Text to read:
_ _ _
The De Pra family has given a subterranean Mayfair restaurant its Michelin-starred Italian hillside formula where the ingredients of the classics have room to shout. Mark Lewis reports
For 90 years, the De Pra family has run a prestigious hillside inn in north-eastern Italy, whose restaurant, Dolada, currently holds a Michelin star. In January the family went international when it took over the management of a 90-cover basement restaurant in London's Mayfair.
Despite being accessed by a flight of stairs over the road from Brown's hotel, Dolada takes care not to feel subterranean. Mirrors at eye-level reflect the buttermilk, mahogany and teak tones of the room. And Murano glassware and contemporary Italian paintings add further splashes of colour and sophistication.
Head chef Riccardo De Pra was taught his craft by his father before heading overseas to broaden his culinary horizons. His travels took him to Japan, South-east Asia and England where he spent time at London's Halkin and Hyde Park hotels, and at the White Hart Inn in Nayland, Suffolk.
Like Dick Whittington, De Pra has come to London to make his fortune. "In Italy, you can only run a restaurant if you are a hard-working family business - even then you'll never make money," he says.
He labels his cooking as "100% traditional food cooked with modern knowledge and technologies". Many of his dishes are Italian classics whose high-quality ingredients are allowed to shout about themselves. Space is also found on the menu for a few enjoyable culinary conceits, though these, too, are premised on truth of flavour. The 12-strong brigade delivering his vision is largely Italian.
De Pra has inherited a healthy respect for seasonality from his father; and he has been impressed by the quality of British produce available to him. His salumi, cheeses and Doladino extra virgin olive oil come from Italy, but other ingredients are sourced here in the UK. From Dorset comes lamb that he reckons is a match for anything the Dolomites can produce. From Oxfordshire, De Pra sources the fresh herbs that transform many of his dishes.
By day, Dolada caters for business lunchers who can enjoy three-course meals (for instance, bresaola, rocket and Parmesan salad; swordfish, wild herbs, French beans and mange-tout; and orange crema Catalana) for £21. There is, he says, "little transformation of ingredients". He means the cooking is simple.
_ _ _
Data provided:
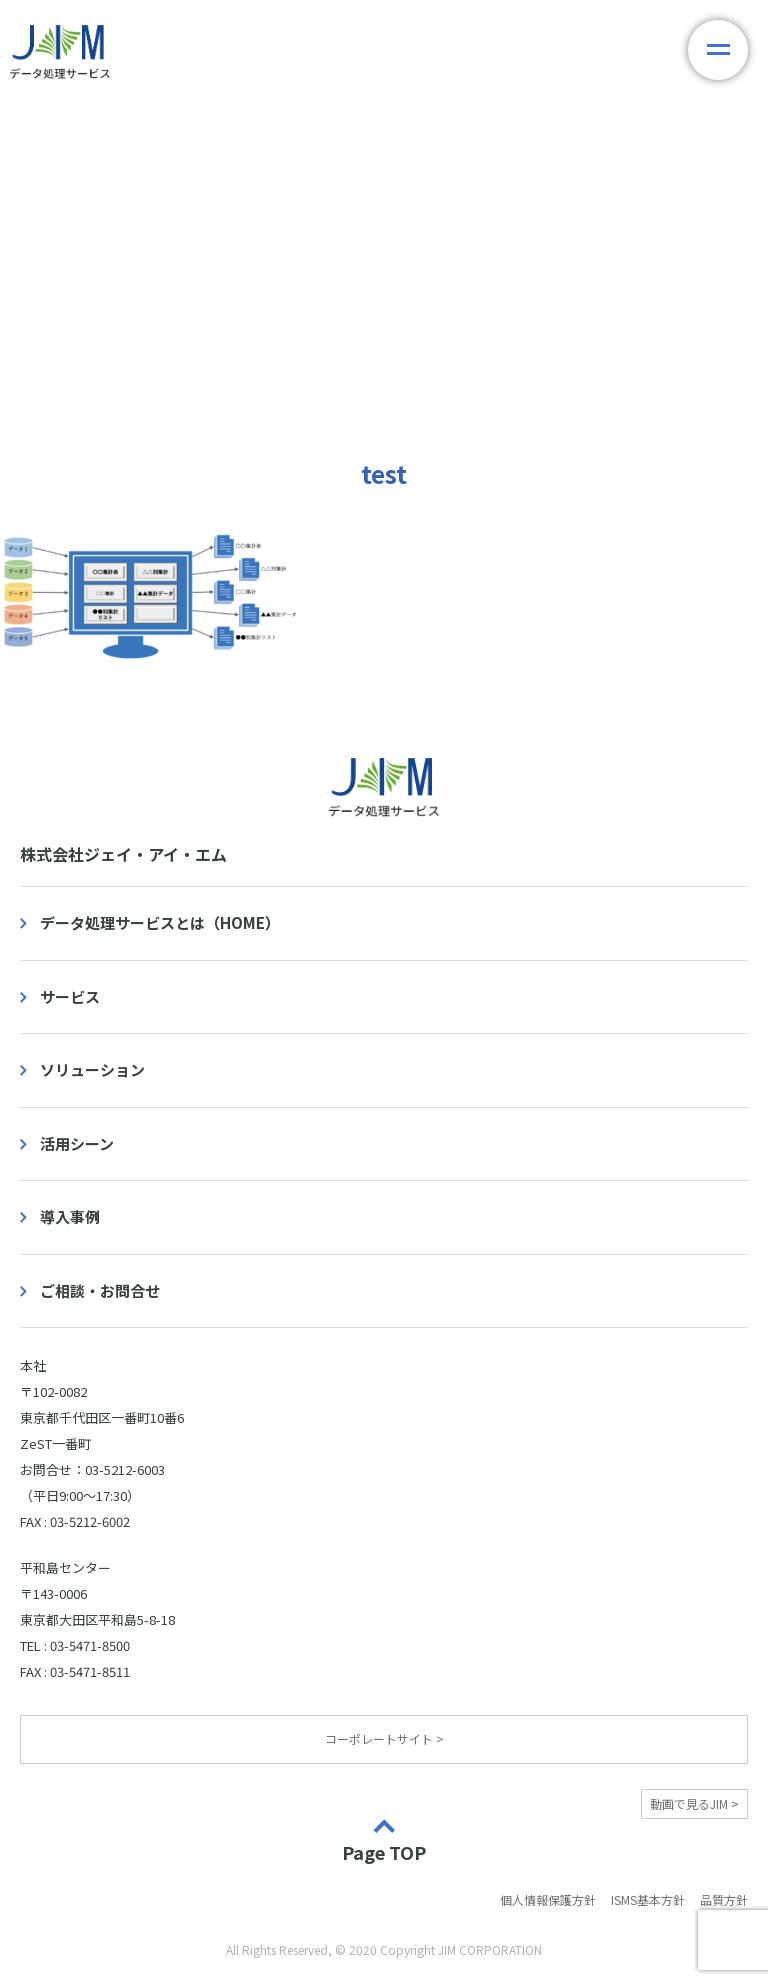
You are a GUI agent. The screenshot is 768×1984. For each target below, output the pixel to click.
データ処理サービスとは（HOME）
_ _ _
Stated task:
Quote the part of the Dolada restaurant article that opens with the words containing "The De Pra family has given" and closes with "in London's Mayfair.".

Written answer:
The De Pra family has given a subterranean Mayfair restaurant its Michelin-starred Italian hillside formula where the ingredients of the classics have room to shout. Mark Lewis reports
For 90 years, the De Pra family has run a prestigious hillside inn in north-eastern Italy, whose restaurant, Dolada, currently holds a Michelin star. In January the family went international when it took over the management of a 90-cover basement restaurant in London's Mayfair.